## Passage to read
Mark, very likely present for all of this, if not some of it at least, he too may have had a surge of that. This is Cross Reference Radio with our pastor and teacher Rick Gaston. Rick is the pastor of Calvary Chapel Mechanicsville. Pastor Rick is currently teaching through the Gospel of Mark.

Please stay with us after today's message to hear more information about Cross Reference Radio, specifically how you can get a free copy of this teaching. But for now let's join Pastor Rick in Mark chapter 14 as he begins a new study called Arrest in Gethsemane. We are in the Gospel according to Mark chapter 14 verses 43 through 52. Verse 43, and immediately while he was still speaking, Judas, one of the twelve, with a great multitude with swords and clubs, came from the chief priest and the scribes and the elders. Now his betrayer had given them a signal saying, whomever I kiss, he is the one.

Seize him and lead him away safely. As soon as he had come, immediately he went up to him and said to him, Rabbi, and kissed him. Then they laid their hands on him and took him. And one of those who stood by drew his sword and struck the servant of the high priest and cut off his ear. Then Jesus answered and said to them, have you come out against a robber with swords and clubs to take me? I was daily with you in the temple teaching, and you did not seize me?

## Excerpted records
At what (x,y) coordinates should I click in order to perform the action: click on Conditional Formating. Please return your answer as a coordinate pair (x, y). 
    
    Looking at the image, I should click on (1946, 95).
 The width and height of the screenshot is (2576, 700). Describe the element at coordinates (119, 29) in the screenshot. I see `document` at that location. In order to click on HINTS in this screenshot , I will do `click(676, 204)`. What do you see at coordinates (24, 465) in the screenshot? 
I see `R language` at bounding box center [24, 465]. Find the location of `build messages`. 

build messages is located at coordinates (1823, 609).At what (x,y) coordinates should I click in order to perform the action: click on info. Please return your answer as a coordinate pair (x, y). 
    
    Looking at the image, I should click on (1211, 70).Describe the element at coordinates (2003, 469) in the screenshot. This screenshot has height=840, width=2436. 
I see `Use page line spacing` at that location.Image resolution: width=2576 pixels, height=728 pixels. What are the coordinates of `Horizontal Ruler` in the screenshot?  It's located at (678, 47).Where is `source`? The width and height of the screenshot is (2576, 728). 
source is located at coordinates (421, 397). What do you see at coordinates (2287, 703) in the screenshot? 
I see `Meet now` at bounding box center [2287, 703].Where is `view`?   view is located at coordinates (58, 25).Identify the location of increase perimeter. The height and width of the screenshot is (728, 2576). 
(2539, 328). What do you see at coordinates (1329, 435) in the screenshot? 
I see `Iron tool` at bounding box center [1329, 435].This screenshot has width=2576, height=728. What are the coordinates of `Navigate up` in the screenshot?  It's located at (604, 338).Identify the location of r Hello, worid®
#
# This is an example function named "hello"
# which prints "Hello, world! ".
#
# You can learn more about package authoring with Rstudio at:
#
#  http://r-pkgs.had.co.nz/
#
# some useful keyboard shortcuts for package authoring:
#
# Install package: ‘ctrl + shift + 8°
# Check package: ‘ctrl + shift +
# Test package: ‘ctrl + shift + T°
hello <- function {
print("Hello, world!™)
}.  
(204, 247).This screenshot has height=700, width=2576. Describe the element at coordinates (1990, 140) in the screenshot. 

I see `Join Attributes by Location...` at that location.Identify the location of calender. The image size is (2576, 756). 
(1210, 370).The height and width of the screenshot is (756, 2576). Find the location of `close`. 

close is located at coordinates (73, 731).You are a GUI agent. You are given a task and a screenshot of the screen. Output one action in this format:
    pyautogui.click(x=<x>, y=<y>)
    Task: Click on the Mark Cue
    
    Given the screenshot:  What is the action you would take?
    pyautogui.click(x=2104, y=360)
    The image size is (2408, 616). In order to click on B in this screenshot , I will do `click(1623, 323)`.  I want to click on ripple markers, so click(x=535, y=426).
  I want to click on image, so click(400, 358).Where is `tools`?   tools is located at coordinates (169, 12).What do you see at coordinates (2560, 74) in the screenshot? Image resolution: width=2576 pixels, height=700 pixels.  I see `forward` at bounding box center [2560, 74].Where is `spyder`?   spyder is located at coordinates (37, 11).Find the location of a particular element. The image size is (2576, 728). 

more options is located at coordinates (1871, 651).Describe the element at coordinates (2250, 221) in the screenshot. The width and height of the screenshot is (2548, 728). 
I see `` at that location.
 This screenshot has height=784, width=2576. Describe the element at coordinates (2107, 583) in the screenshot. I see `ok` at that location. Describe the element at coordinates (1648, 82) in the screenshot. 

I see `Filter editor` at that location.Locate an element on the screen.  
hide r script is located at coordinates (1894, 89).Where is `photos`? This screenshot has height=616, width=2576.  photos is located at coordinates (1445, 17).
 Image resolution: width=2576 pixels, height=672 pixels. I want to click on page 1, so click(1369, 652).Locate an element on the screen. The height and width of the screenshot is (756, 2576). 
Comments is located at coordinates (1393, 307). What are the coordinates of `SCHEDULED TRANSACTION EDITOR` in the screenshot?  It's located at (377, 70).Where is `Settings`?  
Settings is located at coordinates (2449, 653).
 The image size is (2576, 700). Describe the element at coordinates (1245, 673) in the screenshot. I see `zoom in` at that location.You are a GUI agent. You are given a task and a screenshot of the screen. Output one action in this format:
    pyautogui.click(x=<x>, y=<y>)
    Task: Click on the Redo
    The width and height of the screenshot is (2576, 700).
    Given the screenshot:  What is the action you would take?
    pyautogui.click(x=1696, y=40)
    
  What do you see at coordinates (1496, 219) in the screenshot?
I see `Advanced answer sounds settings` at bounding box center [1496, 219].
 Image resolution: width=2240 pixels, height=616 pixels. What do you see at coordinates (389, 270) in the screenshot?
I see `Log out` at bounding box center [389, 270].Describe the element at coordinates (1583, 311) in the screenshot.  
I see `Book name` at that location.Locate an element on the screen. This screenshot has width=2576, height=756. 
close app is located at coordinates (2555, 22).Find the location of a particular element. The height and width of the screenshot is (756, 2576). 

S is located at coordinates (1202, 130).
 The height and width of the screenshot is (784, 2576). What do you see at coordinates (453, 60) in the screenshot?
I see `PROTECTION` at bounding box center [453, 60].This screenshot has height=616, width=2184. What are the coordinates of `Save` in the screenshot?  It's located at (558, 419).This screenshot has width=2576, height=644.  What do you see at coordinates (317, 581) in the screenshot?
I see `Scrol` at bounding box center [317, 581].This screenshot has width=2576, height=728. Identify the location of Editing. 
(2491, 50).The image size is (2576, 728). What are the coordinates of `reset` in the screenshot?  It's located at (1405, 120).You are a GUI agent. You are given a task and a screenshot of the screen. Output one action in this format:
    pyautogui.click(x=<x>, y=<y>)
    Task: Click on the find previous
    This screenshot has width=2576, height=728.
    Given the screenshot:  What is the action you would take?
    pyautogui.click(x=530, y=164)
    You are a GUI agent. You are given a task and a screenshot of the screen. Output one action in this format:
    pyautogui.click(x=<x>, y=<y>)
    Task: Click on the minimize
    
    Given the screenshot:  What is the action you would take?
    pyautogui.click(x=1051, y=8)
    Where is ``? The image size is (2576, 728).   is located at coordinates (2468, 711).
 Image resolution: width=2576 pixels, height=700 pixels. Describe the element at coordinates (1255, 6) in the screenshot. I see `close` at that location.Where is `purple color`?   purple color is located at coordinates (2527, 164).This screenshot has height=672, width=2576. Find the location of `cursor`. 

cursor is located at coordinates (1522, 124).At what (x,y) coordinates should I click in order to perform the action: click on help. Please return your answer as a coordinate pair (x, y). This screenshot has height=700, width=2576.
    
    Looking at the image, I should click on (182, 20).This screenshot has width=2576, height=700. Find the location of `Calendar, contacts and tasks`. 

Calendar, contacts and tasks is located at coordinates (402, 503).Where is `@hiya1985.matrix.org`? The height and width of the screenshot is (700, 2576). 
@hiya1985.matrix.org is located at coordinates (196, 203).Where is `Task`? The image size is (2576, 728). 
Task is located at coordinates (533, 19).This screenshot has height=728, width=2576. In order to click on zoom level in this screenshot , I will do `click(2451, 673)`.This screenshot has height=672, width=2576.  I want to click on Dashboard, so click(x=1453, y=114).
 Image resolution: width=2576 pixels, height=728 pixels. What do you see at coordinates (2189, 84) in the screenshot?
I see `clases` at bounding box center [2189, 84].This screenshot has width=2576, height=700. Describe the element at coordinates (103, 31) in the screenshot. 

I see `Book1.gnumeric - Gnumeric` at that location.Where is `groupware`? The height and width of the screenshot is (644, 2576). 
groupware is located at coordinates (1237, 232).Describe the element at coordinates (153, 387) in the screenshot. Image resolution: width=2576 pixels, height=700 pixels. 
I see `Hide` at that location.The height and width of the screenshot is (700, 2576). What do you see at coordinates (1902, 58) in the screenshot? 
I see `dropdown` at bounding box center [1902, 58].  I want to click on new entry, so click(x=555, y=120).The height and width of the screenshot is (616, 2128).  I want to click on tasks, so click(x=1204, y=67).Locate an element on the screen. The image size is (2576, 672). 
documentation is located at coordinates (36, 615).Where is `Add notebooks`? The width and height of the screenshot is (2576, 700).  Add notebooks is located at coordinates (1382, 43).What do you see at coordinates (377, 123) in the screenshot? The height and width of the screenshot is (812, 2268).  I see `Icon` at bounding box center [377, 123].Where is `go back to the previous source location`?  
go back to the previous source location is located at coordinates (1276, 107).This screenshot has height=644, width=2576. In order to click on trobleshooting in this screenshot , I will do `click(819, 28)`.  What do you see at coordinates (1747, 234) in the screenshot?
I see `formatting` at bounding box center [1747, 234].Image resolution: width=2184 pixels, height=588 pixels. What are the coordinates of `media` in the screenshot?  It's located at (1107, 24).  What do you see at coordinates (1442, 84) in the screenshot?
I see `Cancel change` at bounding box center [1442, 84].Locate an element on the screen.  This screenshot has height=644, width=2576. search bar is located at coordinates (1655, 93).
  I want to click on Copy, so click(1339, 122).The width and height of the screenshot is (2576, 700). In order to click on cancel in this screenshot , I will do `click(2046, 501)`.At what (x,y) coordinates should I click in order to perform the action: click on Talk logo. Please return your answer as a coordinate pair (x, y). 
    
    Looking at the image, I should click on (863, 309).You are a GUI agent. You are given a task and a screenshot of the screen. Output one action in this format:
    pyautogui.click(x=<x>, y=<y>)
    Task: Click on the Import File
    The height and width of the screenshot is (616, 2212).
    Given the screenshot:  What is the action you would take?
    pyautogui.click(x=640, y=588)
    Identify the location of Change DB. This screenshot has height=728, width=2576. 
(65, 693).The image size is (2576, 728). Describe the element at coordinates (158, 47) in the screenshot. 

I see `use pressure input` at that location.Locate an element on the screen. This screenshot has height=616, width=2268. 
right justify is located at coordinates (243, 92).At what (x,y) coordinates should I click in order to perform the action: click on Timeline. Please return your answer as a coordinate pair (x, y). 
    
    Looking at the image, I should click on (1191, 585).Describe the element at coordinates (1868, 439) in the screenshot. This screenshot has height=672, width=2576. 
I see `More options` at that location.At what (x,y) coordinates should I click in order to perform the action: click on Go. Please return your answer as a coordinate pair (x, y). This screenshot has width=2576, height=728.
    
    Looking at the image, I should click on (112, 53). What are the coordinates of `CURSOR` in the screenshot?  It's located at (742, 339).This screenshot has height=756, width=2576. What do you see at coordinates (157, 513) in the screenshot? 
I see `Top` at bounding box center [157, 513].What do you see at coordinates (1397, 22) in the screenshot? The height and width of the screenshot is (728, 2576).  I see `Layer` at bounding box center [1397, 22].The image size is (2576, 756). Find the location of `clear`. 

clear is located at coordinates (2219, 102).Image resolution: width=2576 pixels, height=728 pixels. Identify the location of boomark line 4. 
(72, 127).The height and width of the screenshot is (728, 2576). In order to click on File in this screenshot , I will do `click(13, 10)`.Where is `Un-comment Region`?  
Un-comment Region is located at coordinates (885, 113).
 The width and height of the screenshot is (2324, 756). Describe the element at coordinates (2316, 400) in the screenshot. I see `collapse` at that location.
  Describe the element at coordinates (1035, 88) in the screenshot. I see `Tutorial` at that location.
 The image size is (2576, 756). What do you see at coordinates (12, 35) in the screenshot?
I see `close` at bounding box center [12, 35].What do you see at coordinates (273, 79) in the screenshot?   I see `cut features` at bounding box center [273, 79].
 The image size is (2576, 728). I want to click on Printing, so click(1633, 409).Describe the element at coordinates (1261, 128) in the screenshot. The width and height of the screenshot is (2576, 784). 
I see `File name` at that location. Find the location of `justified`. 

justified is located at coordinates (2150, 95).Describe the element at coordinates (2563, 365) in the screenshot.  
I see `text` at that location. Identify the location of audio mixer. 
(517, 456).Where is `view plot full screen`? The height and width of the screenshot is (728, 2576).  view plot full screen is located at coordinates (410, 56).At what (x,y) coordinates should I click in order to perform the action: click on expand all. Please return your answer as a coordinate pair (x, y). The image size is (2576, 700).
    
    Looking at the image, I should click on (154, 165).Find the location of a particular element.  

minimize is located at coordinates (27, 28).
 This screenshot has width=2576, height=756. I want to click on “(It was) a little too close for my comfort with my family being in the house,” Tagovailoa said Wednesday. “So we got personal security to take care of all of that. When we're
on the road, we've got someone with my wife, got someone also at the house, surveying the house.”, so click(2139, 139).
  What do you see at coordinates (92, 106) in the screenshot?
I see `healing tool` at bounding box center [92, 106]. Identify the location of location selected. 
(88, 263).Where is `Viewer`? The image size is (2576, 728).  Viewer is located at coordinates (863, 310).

## Required task 1
Answer these questions using the transcript:
(a) Which church is Rick Gaston the pastor of?
(b) What is the name of the new study Pastor Rick begins in Mark chapter 14?
(c) What did the servant of the high priest lose when one of those standing by struck him with a sword?
## Required task 2
Condense the paragraph of the transcript that begins "Please stay with us after today's message" into a bulleted list, keeping its main facts.
## Required task 3
Write out the transcript's text word for word, starting at "Seize him and" and ending at "not seize me?".

## Exercise result 1
(a) Calvary Chapel Mechanicsville.
(b) Arrest in Gethsemane.
(c) His ear.

## Exercise result 2
- After the message, listeners can hear more about Cross Reference Radio, including how to get a free copy of the teaching.
- Pastor Rick begins a new study, Arrest in Gethsemane, covering Mark chapter 14, verses 43 through 52.
- In verse 43, while Jesus was still speaking, Judas, one of the twelve, arrived with a great multitude carrying swords and clubs, sent by the chief priest, the scribes and the elders.
- The betrayer had given them a signal: the one he kissed was the man to seize.

## Exercise result 3
Seize him and lead him away safely. As soon as he had come, immediately he went up to him and said to him, Rabbi, and kissed him. Then they laid their hands on him and took him. And one of those who stood by drew his sword and struck the servant of the high priest and cut off his ear. Then Jesus answered and said to them, have you come out against a robber with swords and clubs to take me? I was daily with you in the temple teaching, and you did not seize me?